Fenomenología del Espíritu
Fenomenología del Espíritu El mundo ético vivo es el espíritu en su verdad; según éste llega primero al saber abstracto de su esencia, la eticidad sucumbe en la universalidad formal del Derecho. El espíritu, a partir de entonces escindido dentro de sí mismo, describe, dentro de la dura realidad efectiva de su elemento objetual, uno de sus mundos, el reino de la cultura, y frente a él, dentro del elemento del pensamiento, el mundo de la fe, el reino de la esencia.
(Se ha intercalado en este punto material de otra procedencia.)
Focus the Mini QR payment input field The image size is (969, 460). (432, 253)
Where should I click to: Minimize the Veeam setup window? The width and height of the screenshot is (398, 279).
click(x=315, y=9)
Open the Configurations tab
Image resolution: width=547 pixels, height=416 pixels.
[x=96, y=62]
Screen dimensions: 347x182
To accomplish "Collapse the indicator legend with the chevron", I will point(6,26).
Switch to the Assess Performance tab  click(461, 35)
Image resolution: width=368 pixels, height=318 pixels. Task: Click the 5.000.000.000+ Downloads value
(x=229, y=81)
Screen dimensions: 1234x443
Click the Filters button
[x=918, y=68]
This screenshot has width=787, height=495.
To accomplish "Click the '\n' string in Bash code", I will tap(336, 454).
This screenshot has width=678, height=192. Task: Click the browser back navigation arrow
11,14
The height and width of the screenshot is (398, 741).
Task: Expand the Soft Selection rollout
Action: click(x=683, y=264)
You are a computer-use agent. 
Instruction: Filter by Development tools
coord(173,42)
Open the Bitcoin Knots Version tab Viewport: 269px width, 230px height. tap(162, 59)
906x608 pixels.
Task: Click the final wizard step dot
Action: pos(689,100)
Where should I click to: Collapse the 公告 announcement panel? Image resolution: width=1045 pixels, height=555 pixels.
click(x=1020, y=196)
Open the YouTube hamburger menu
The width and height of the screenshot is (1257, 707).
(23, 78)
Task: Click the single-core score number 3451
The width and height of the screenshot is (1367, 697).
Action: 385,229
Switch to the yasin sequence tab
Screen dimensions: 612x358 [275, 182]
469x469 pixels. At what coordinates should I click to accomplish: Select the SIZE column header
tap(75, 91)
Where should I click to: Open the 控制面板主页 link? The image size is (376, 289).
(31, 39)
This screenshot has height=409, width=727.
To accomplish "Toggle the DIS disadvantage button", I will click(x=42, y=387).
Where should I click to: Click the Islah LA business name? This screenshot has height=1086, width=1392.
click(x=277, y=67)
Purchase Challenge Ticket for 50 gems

Pero ambos mundos, captados por el espíritu que va de esta pérdida de sí mismo hacia dentro de sí, captados por el concepto, son trastornados y revolucionados por la intelección y su difusión, esto es, por la Ilustración, y el reino dividido y extendido entre el más acá y el más allá retorna a la autoconciencia, la cual, ahora, dentro de la moralidad, se capta como la esencialidad, y capta la esencia como sí-mismo efectivamente real, no saca ya su mundo y el fundamento de éste para ponerlos fuera de sí, sino que deja que todo se apague lentamente por dentro de sí y, como certeza moral[115], es el espíritu cierto de sí mismo.
El mundo ético, el mundo desgarrado en el más acá y más allá, y la visión moral del mundo son, entonces, los espíritus cuyo movimiento y regreso al sí-mismo simple que-es-para-sí del espíritu se van a desarrollar, y como cuya meta y resultado se destacará la autoconciencia efectivamente real del espíritu absoluto.